The Chain Rule is a fundamental technique in calculus for finding the derivative of a composite function. Imagine you have a function nested inside another function. The Chain Rule helps you "unravel" this by focusing on how each part changes relative to the other.

• Think of the composite function as \( f(g(x)) \), where you need to differentiate each part separately.
• The rule states: \( \frac{d}{dx}[f(g(x))] = f'(g(x)) \cdot g'(x) \).

In this context, the derivative of the outer function \( f \) is multiplied by the derivative of the inner function \( g \). The Chain Rule basically says: first differentiate the outside, keep the inside the same, and then multiply by the derivative of the inside.

In our exercise, the Chain Rule was used twice. First in differentiating \( (3x-2)^7 \) and then while handling \( \left(4-\frac{1}{2x^{2}}\right)^{-1} \). In each case, the function was considered as an outer function and the term inside the brackets as the inner function.

The Power Rule is one of the simplest and most widely used rules in differentiation. It makes finding the derivative of a power function straightforward. If you have a term of the form \( x^n \), the Power Rule states:

• The derivative is \( nx^{n-1} \).
• Simply bring down the exponent as a coefficient and decrease the exponent by one.

In our problem, the Power Rule was used when differentiating \( (3x-2)^7 \).

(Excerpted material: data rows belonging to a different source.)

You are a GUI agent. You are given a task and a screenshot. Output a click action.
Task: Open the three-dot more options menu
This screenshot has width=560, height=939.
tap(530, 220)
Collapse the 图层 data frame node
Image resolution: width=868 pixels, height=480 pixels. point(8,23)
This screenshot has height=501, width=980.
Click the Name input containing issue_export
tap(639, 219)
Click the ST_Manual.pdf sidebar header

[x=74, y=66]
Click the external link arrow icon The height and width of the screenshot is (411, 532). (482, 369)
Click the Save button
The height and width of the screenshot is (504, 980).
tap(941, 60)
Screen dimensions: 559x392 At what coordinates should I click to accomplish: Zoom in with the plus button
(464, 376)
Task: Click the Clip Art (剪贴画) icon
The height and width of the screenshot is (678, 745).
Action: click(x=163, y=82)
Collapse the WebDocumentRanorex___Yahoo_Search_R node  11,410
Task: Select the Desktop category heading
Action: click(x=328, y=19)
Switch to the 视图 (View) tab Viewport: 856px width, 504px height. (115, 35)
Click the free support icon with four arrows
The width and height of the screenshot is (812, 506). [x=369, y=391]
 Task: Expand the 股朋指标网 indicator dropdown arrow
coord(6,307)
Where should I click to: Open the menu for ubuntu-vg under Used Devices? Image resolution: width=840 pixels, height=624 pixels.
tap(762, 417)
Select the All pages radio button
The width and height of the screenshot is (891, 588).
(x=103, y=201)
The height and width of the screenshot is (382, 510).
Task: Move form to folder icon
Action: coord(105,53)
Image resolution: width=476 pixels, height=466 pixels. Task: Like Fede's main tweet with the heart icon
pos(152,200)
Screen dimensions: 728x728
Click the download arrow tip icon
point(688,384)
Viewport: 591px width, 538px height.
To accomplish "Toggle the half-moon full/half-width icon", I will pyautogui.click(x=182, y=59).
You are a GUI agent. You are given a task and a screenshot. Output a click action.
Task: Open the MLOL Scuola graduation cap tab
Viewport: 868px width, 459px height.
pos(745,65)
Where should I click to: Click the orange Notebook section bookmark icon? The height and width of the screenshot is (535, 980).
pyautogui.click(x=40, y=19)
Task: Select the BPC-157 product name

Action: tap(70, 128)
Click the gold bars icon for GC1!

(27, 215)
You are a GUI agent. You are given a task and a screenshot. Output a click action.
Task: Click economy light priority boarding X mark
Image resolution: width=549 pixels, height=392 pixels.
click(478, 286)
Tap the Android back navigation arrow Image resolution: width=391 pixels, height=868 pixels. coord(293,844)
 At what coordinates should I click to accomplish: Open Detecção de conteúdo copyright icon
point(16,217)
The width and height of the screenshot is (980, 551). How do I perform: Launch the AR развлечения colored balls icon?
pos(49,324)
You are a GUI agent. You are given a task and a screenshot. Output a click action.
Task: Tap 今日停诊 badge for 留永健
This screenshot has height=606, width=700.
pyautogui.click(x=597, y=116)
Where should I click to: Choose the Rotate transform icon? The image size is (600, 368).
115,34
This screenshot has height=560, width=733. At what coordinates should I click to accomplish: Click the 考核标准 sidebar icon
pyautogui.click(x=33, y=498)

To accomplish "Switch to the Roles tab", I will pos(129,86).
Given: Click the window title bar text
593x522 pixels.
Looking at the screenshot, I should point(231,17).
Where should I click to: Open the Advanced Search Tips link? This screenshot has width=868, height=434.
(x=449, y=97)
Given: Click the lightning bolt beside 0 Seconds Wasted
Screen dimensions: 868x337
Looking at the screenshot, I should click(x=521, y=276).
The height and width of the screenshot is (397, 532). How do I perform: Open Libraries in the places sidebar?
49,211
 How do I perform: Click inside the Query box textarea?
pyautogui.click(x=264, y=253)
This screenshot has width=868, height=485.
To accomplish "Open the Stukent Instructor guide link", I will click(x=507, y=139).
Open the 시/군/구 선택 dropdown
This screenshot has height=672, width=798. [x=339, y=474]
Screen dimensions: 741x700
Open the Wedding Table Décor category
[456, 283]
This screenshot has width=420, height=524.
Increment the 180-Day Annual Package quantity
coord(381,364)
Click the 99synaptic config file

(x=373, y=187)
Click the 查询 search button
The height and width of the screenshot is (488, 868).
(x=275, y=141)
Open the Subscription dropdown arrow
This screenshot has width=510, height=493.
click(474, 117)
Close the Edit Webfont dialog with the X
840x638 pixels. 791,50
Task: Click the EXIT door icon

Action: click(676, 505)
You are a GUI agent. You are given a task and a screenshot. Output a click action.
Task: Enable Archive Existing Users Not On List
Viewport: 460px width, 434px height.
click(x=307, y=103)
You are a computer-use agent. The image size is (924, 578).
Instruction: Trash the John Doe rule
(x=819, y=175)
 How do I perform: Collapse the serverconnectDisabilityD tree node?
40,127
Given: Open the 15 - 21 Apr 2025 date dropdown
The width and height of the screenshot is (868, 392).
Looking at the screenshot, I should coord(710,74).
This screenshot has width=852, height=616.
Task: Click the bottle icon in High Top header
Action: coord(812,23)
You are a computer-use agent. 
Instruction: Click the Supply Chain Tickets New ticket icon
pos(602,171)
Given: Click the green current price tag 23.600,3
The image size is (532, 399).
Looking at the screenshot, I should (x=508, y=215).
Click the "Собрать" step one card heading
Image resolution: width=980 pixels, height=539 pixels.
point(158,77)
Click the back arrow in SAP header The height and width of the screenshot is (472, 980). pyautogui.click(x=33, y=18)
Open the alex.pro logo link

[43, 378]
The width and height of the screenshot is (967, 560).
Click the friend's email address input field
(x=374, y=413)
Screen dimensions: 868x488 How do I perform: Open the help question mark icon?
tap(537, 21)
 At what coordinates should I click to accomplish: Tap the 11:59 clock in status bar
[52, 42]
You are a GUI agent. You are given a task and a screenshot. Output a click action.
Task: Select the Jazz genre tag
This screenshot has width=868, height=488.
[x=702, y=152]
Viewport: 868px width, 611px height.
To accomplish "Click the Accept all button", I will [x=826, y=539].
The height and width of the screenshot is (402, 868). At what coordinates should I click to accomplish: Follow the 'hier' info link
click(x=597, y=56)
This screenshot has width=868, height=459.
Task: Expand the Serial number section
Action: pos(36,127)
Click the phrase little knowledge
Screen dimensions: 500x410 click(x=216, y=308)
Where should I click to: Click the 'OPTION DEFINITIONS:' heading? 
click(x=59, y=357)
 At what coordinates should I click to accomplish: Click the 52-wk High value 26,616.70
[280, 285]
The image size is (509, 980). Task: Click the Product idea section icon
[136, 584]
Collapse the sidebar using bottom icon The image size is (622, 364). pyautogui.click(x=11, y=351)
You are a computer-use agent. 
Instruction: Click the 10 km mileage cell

After applying the Chain Rule, the exponent 7 was brought down as a coefficient, and then the power was decreased by one to give us \( 6 \). This led to \( 7(3x-2)^6 \) before simplifying to \( (3x-2)^6 \).

The Power Rule is a quick tool that becomes even more powerful when combined with other rules like the Chain Rule, helping us simplify what might initially seem complex.

A derivative captures the rate at which a function is changing at any point. It's the backbone of calculus, letting us analyze not just how things change, but the manner and speed of these changes.

• The derivative \( f'(x) \) of a function \( f(x) \) gives the slope of the tangent at any point on its curve.
• It helps answer questions about motion, growth, and optimization.

In the exercise, we derived the function \( y \) by breaking it into two manageable pieces: \( y_1 = \frac{1}{21}(3x-2)^7 \) and \( y_2 = \left(4-\frac{1}{2x^{2}}\right)^{-1} \). Each part was differentiated using the appropriate rules. Finally, the complete derivative was simply the sum \( y' = y_1' + y_2' \).

This exploration shows how derivatives allow for an in-depth look at functions from everyday math to complex applications, providing tools to predict and understand behavior in various scientific and engineering contexts.